About Horticulture
Horticulture is diverse incorporating 140 commodities, including industries such as vegetables, fruit, nuts, nursery, turf, cut flowers and extractive crops. Table and dried grapes, but not wine, are also part of the sector.
Horticulture is also geographically diverse – with horticultural commodities undertaken in almost all 56 catchment areas across Australia
The major growing areas for edible horticulture include: the Goulburn Valley of Victoria; the Murrumbidgee Irrigation Area of New South Wales; the Sunraysia district of Victoria/NSW; the Riverland region of South Australia; northern Tasmania; southwest Western Australia; and the coastal strip of both northern New South Wales and Queensland. Nursery and turf production generally occurs within or close to the capital cities and regional centres.
Banana, pineapple, mandarin, avocado, mango and fresh tomato production is concentrated in Queensland; stonefruit and oranges in New South Wales, Victoria and South Australia; processing potatoes in Tasmania; fresh pears, canning fruit and processing tomatoes in Victoria; and apples and fresh vegetables in all states.
Environmental impacts associated with horticulture
Horticultural activities have both positive and negative impacts on the external environment.

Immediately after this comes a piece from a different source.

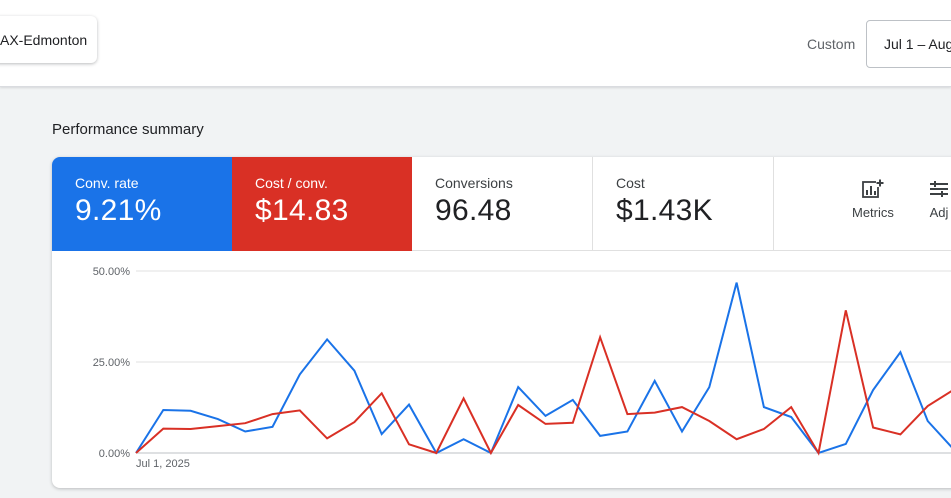 The height and width of the screenshot is (498, 951). Describe the element at coordinates (44, 40) in the screenshot. I see `account-name: AX-Edmonton` at that location.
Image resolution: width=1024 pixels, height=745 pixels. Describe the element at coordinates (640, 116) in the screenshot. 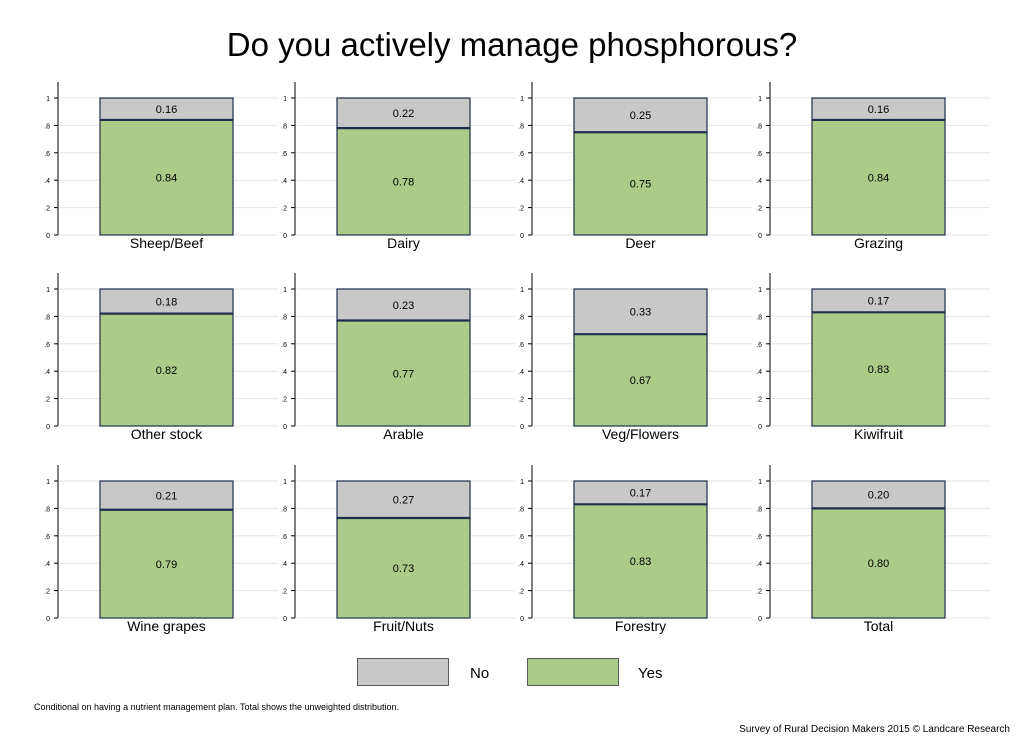

I see `value-label-no: 0.25` at that location.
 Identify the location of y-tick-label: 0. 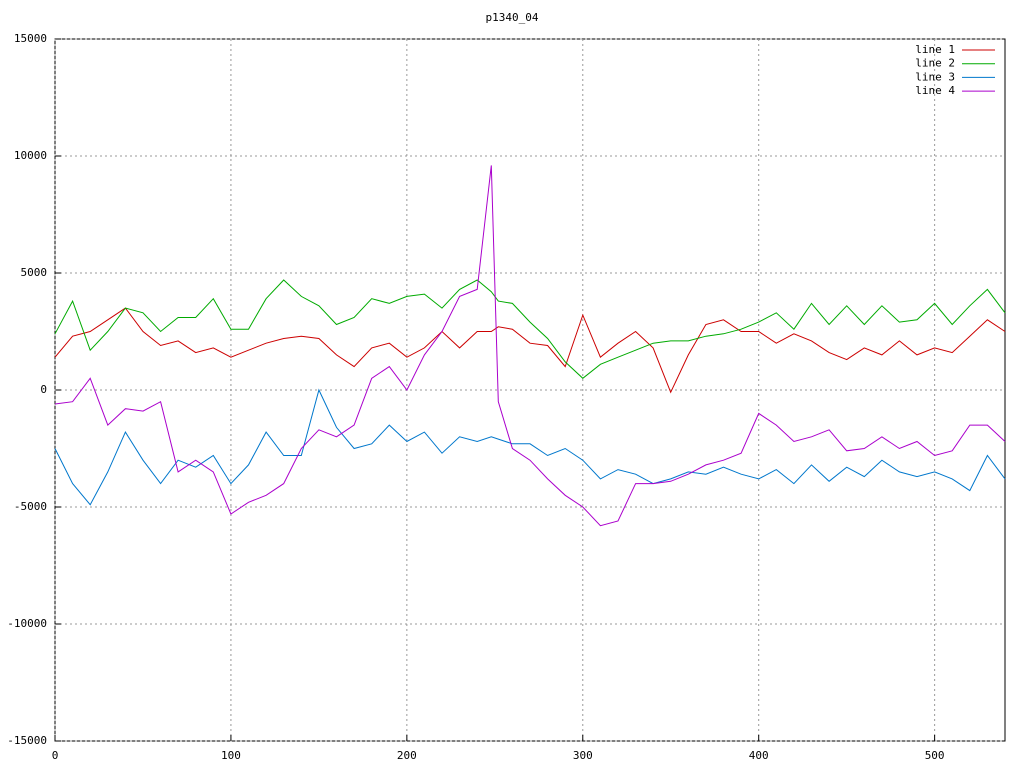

Many relationships are complex (e.g. biodiversity) and poorly understood, let alone valued.
Potential environmental impacts are changes that can occur in the environment as a result of horticulture production practices. Risk assessment is required to determine whether the potential environmental impact is likely to occur within a particular enterprise, and to determine the likely significance of the impact, based on the management of each practice.
A comprehensive summary of environmental impacts associated with fresh produce is provided in an impact identification table within the environmental assurance guidelines.
Horticulture’s and natural resource management
Horticulture’s geographic diversity is dependent on climatic conditions (temperature, rainfall and extreme events) and access to natural resources, especially water for irrigation.
The horticulture industry manages a complex set of Natural Resource Management (NRM) and environmental issues, including soil fertility, irrigation-induced soil salinity, soil acidity, native vegetation conservation, weeds, greenhouse gas (GHG) emissions, water use and water quality. It acknowledges environmental stewardship as an industry priority and has invested heavily in NRM programs.